The first session featured a fruits and vegetables theme and was held June 8 at the Providence Presbyterian Church in Altoona.

Upcoming sessions will take place at the NatureWorksParks, Hollidaysburg, from 9 a.m. to about 1 p.m. July 10 with an Under the Sea theme; July 20, sunflower fields. The theme for July 24 is to be determined.

Registration is required. The cost is $35 per barrel with an additional $2 fee per attendee. Children under age 12 are free. Ten barrels are available per session and multiple people can work on one barrel due to the scope of the canvas.

Participants leave with a fully functioning painted rain barrel with a spout, overflow drain with hose, and a netted grate for bug control. If rain barrels aren’t dry when the session ends, storage will be available with designated pick up times.

The programs are made possible through a grant provided by Pennsylvania Partners in the Arts Project Stream. It’s the first time the county has received the grant, according to Chelsey Ergler, stormwater coordinator for the district. Each heavy-duty plastic drum holds 55 gallons.

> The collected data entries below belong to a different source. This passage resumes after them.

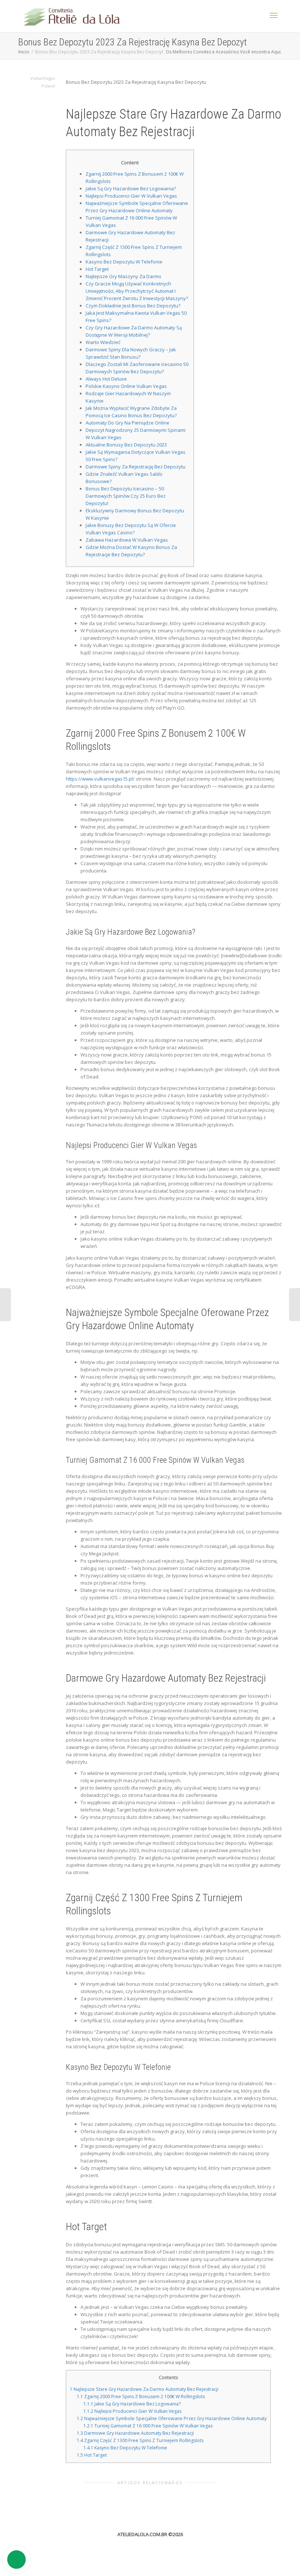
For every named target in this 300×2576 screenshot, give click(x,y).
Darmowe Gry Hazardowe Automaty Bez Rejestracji (135, 2433)
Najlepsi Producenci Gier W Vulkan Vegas (131, 195)
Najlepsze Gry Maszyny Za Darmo (123, 276)
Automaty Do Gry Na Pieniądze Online (127, 422)
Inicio (23, 52)
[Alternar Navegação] (274, 15)
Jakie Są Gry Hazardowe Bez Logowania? (131, 188)
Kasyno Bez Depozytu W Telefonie (124, 261)
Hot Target (97, 269)
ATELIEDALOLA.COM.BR (142, 2534)
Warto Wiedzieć (103, 342)
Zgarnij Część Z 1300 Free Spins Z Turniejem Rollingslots (140, 2440)
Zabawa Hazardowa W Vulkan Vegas (127, 539)
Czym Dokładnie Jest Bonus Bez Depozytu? (133, 305)
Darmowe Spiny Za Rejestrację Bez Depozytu (135, 466)
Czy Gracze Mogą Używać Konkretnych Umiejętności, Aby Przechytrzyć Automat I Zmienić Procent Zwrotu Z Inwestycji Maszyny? (137, 291)
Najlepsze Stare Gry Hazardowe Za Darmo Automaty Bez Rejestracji (144, 2389)
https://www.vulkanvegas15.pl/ (100, 778)
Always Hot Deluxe (106, 378)
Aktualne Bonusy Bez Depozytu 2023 (126, 444)
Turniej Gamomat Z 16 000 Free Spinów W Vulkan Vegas (148, 2426)
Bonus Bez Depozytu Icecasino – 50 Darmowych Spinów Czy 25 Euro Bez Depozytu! (126, 495)
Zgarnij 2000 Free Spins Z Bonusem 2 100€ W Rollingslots (141, 2396)
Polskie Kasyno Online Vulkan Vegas (126, 386)
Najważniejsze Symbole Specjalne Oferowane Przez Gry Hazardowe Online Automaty (172, 2418)
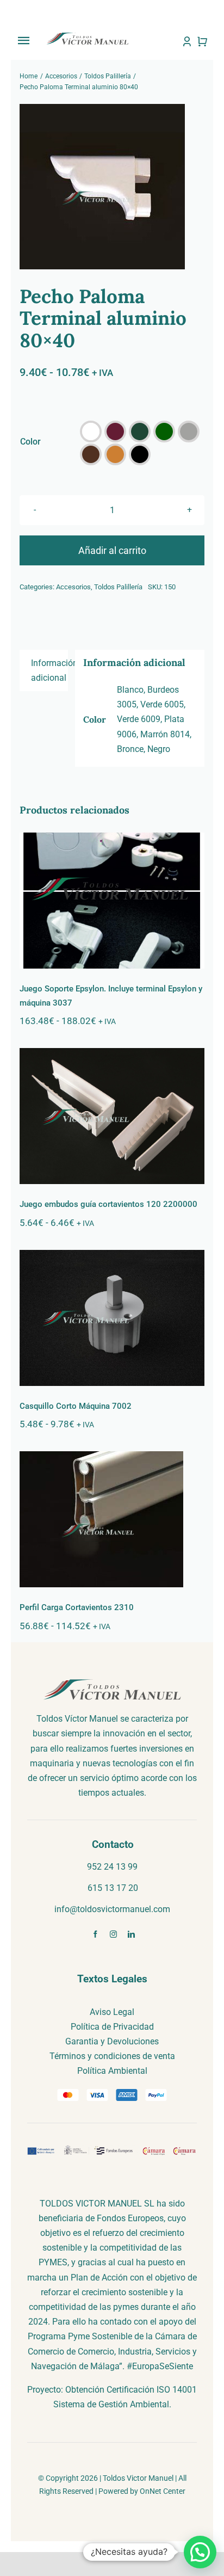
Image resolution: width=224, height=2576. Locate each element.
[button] (91, 431)
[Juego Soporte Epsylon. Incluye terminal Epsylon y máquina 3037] (112, 901)
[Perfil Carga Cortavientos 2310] (112, 1519)
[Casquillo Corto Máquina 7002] (112, 1318)
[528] (112, 186)
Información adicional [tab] (49, 670)
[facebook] (95, 1934)
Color (30, 441)
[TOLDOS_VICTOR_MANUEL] (87, 35)
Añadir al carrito (112, 550)
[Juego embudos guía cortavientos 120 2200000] (112, 1116)
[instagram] (113, 1934)
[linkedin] (131, 1934)
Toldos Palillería (118, 587)
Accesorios (73, 587)
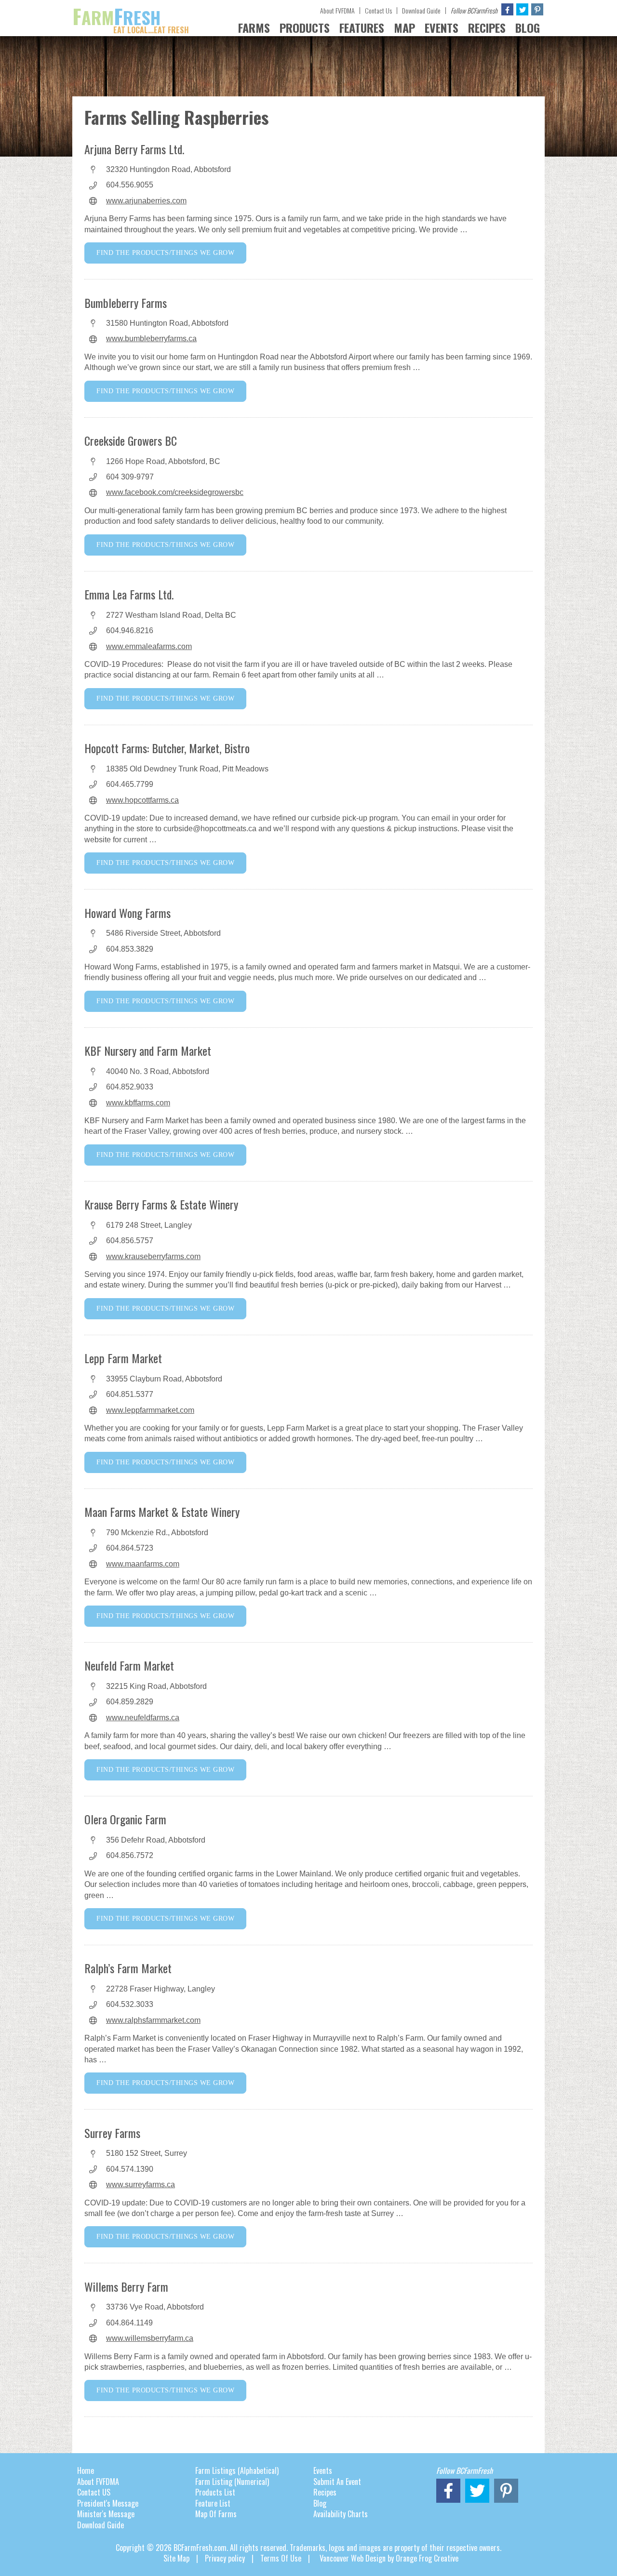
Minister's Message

The drums were donated for reuse by DelGrosso’s in Tipton.

“The Paint to Drip workshops are set up like a freestyle paint party where the attendees will have an opportunity to paint their own rain barrels with some guidance and demonstrations provided by Sarah Vogel,” Ergler explained.

The painting session will be followed by refreshments and a learning session that will explain the importance and benefits of rain barrels.

Stormwater run off is a serious issue and the program goal is to capture residents’ interest, said agricultural ombudsman Beth Futrick, who works for the district throughout the state.

The district has been working with municipalities for the past several years to better control storm water run off and reduce pollution into the county’s 6,500 miles of streams.

While not suitable for consumption, the water collected in barrels is ideal for watering flower and vegetable gardens, especially in community gardens which may not have a nearby water supply. Additional uses include washing pets or vehicles. The water can be released into a bucket for those uses.

Rain barrels can be used after the final frost in the spring to the first frost in the fall — generally April to November, Futrick said.